Dr. Florian Kläger is Assistant Professor at the English Department of Münster University. Having studied at the Universities of Mainz and Galway, he completed his PhD at the University of Düsseldorf. His thesis appeared as Forgone Nations. Constructions of English National Identity in Elizabethan Historiography and Literature: Stanihurst, Spenser, Shakespeare in 2006. He has also published on literary constructions of home, the Elizabethan discourse on Ireland, and aspects of genre, postcoloniality, and intertextuality in the contemporary novel, and is currently working on his post-doctoral thesis.
Annika Merk M.A. studied at the Universities of Dublin (UCD) and Münster, where she received her M.A. in English Philology, Modern History and Public Law in 2008. She is currently a research assistant and lecturer at the English Department of Münster University, teaching British and Irish literature and culture. She is working on her PhD thesis on the contemporary dramatic monologue in Britain and Ireland.

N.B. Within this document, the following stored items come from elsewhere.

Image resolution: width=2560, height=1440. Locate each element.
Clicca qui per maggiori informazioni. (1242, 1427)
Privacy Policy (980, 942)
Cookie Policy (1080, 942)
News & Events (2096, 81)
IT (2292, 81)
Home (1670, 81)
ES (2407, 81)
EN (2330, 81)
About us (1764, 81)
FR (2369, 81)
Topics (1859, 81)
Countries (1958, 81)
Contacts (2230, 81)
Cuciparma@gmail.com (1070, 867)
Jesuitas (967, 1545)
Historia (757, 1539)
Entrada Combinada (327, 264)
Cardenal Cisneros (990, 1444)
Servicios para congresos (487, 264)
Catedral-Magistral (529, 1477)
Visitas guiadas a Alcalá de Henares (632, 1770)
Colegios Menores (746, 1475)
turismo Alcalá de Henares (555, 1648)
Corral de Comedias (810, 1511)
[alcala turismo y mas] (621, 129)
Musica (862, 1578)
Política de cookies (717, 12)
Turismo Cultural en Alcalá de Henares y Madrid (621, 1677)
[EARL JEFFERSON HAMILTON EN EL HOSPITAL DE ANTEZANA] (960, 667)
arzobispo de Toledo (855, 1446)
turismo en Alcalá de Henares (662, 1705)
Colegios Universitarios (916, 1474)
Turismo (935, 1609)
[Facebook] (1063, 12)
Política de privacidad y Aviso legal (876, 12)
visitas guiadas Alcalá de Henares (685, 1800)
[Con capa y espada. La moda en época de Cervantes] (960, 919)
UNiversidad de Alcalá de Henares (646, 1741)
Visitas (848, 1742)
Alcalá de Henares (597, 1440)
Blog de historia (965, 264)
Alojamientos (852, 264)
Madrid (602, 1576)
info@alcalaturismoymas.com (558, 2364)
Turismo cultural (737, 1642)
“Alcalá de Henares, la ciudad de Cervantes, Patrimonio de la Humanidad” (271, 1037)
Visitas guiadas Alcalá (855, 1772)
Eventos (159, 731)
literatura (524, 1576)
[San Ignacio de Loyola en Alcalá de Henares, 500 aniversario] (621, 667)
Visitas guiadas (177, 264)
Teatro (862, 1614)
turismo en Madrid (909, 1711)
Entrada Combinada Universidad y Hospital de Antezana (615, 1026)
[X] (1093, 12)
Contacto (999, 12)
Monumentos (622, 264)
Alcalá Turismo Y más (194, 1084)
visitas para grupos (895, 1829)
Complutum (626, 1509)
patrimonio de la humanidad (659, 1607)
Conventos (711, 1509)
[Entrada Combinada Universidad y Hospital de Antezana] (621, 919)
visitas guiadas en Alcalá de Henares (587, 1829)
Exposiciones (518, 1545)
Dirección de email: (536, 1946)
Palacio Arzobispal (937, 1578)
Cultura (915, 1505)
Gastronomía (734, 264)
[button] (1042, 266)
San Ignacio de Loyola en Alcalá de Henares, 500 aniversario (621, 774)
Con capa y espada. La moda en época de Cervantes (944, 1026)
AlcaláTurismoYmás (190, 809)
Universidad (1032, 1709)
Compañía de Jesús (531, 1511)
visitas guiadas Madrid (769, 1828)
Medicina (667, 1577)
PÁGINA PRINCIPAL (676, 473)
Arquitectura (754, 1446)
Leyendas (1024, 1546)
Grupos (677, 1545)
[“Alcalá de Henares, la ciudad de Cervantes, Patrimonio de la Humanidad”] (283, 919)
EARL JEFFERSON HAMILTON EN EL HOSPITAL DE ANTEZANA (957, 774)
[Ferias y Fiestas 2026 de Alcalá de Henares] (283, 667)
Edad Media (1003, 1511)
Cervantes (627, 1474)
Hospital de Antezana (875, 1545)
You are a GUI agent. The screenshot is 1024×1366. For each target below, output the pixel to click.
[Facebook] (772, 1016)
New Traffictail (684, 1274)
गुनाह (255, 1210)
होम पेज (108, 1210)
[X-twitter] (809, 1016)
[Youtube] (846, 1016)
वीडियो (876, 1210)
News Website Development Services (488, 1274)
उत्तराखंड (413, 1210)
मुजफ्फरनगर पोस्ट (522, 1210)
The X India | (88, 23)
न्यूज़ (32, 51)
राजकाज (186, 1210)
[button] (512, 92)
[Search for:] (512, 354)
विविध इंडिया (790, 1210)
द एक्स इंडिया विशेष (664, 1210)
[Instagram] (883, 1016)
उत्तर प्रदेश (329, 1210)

Prof. Dr. Klaus Stierstorfer is Professor of English at the University of Münster. He studied English language and literature and theology at the Universities of Regensburg and Oxford. In 1993 he received his PhD at the University of Oxford. He moved on to teach at the University of Würzburg before taking up a Professorship of English at the University of Düsseldorf. In 2004, he then accepted the Chair of British Studies at Münster University. He is the author of John Oxenford (1812-1877) As Farceur and Critic of Comedy (1996) and Konstruktion Literarischer Vergangenheit: Die Englische Literaturgeschichte Von Warton bis Courthope und Ward (2001) and has published widely on his research areas fundamentalism, Canadian literature, empire writing, law and literature and constructions of home. Furthermore, he is editor of the journal Symbolism. An International Annual of Critical Aesthetics and is series editor of Women Writing Home 1700-1920: Female Correspondences Across the British Empire.
Dr. Silke Stroh studied at the Universities of Aberdeen and Frankfurt, where she completed her PhD thesis “(Post)Colonial Scotland? Literature, Gaelicness and the Nation” in 2005. Having taught at the universities of Frankfurt and Giessen, she is currently an Assistant Professor at the English Department of Münster University. She teaches British and postcolonial literature and culture, and is working on a post-doctoral research monograph (Habilitationsschrift) on diasporic identities in British colonial settler cultures. She is the author of Uneasy Subjects: Postcolonialism and Scottish Gaelic Poetry and co-editor of Hybrid Cultures, Nervous States: Britain and Germany in a (Post)Colonial World (both forthcoming, Rodopi 2010). She has also published on anglophone Scottish, Asian British, African and Canadian literature and culture; as well as on the teaching of diasporic literature and transcultural competence in EFL (English as a foreign language) classes.
University of Northampton
Andrew Pilkington is Professor of Sociology at The University of Northampton. He is currently Associate Director of the Centre for Children and Youth and Director of the Equality and Diversity Research Group. He has written extensively in the field of the sociology and is regularly invited to give presentations of his work across the world. Recently, he has given keynotes and other talks in Greece, Jamaica, Singapore, Spain, Turkey, New Zealand and Australia. His research has especially focused on issues relating to race and ethnicity, and he has published widely in this area, including Racial Disadvantage and Ethnic Diversity in Britain (Palgrave, 2003) and, with Shirin Housee and Kevin Hylton, an edited collection, Race(ing) Forward: Transitions in Theorising Race in Education (C-SAP, 2009).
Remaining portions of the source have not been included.